_SOURCE TEXT_
-*-
How to Run City Campaigns in Dungeons & Dragons

Whether it's because I have lived in cities my whole life or because my favorite TV shows are all urban stories, I love running D&D adventures where narrow cobblestone alleys snake through thickets of lamp-lit townhomes.

My players' hunt for an evil wizard through the Free City of Greyhawk was the most fun I've had as a Dungeon Master. If you've always wanted to run a city adventure but feared the preparation would be too much to handle, this article is for you. Running an open-ended sandbox with hundreds of buildings and thousands of NPCs is not as time-consuming as it might seem. The extra upfront work sets up multiple sessions that require no additional preparation, and the immersion of a well-run city campaign can not be found anywhere else.

Why Run a City Campaign?

Citizens look up from cobbled streets as the City Watch fly by on their gryphon mounts.

Cities provide people who need heroes. Spend enough time in a city, and the citizens will become the characters' friends, neighbors, and loved ones, raising the stakes for any dangers you present.

Cities also allow your players to encounter every element of your campaign in one place. There are only so many acres characters can cover in 20 levels, but a vast cosmopolitan city draws visitors from every continent, allowing your players to experience all that makes your setting unique. Meanwhile, city laws make it difficult for parties to simply plow through their adventures, killing indiscriminately. If your players have been drifting in that direction, a strong City Watch might be just the deterrent to steer them toward alternate means of problem-solving.

These same laws also allow frequent non-violent interactions with your campaign's main villain. D&D antagonists are too often only encountered once or twice before combat ensues, making the confrontation less impactful than it could have been. Cities allow opportunities to socialize, compete, and develop a deep rivalry with a villain before the final showdown.
-*-
_RECORDED DATA_

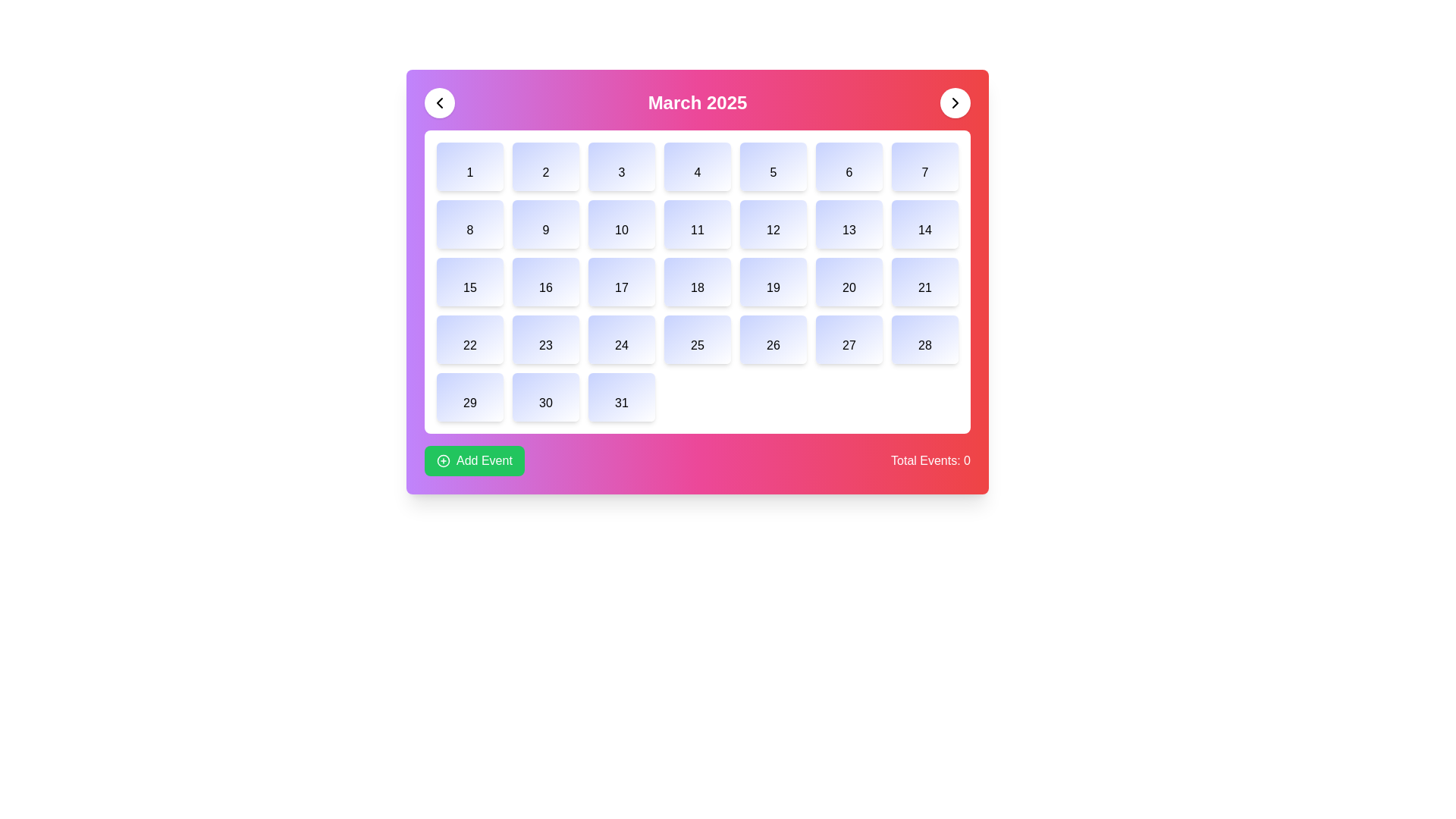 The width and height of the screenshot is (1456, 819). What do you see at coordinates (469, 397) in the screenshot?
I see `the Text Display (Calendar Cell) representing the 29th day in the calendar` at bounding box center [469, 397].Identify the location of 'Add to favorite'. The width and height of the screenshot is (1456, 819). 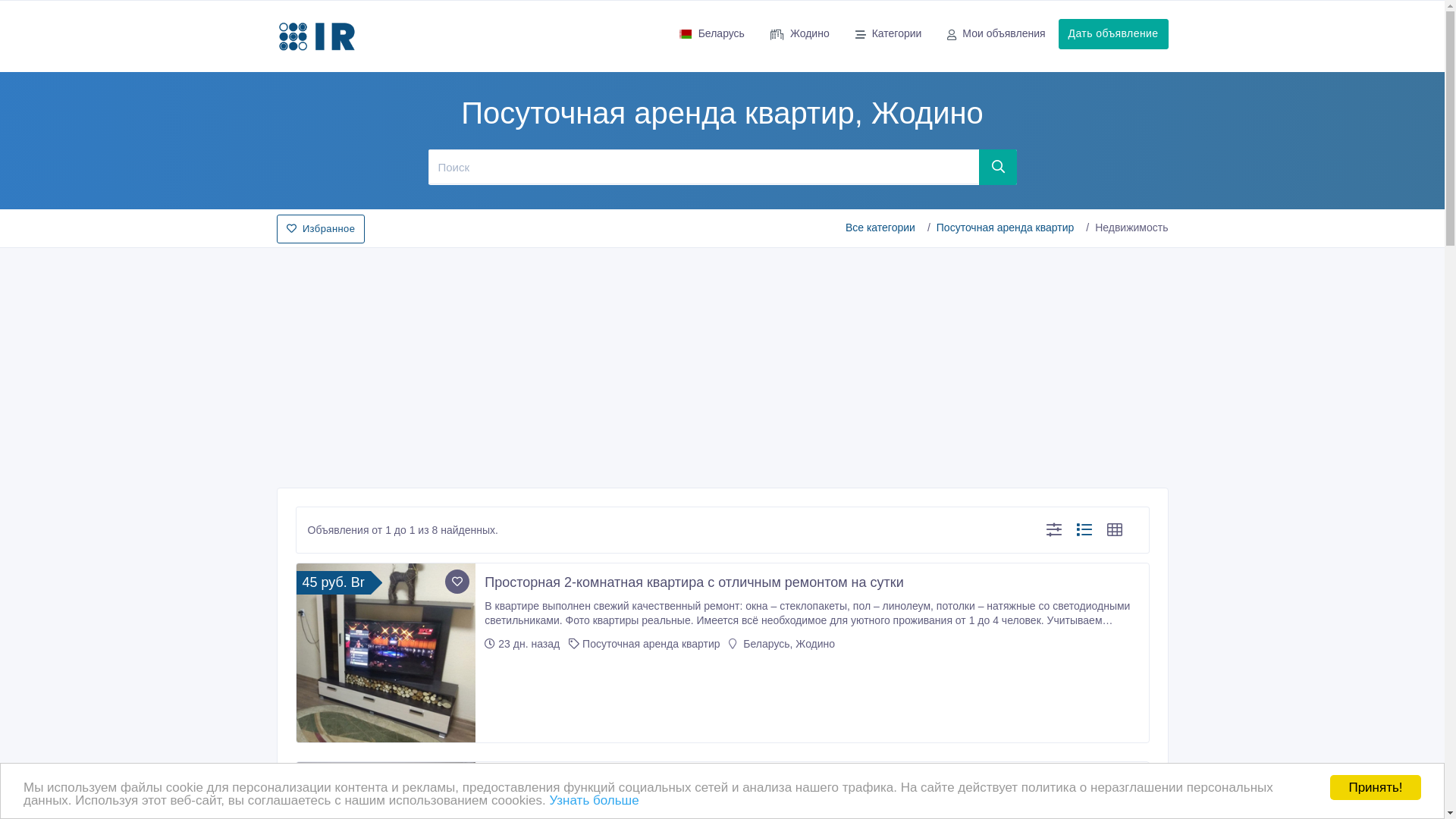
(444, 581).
-*-
_PARTS OF THE EXERCISE_
A. In the article on running D&D city campaigns, what were the author's players hunting through the Free City of Greyhawk?
B. Continue the article on running D&D city campaigns, picking up right after its last paragraph.

_RESPONSE LIST_
A. An evil wizard.

B.
Above all, cities encourage roleplaying. If you enjoy creating and playing multiple roles as a Dungeon Master, a city campaign is for you.

Cities of Renown

Baldur's Gate sprawls out towards the coast.

Below, I've highlighted some cities with the most extensive fifth edition content surrounding them, which can make it easy for DMs to prep a city quickly and effectively. Keep in mind, however, that no matter the amount of content you're provided, you will still have to fill in some details yourself.

Do only as much prep as you need to feel comfortable, and leave the rest to improv on game day. Be sure to write down any improvised shopkeeper's name and general personality for future appearances. One of a city campaign's many joys is to watch neighborhoods fill up with characters to revisit!

Baldur's Gate

Baldur's Gate is a city of crime, death cults, and a stark (and literal) divide between rich and poor. If your favorite comic books are set in Gotham City, Baldur's Gate is the Forgotten Realms city for you. Though the city is described in great detail in Baldur's Gate: Descent into Avernus, the book eventually takes players beyond the city and into Avernus, the first layer of the Nine Hells. That said, the gazetteer of Baldur's Gate can provide plenty to plan a campaign devoted entirely to the cosmopolitan city.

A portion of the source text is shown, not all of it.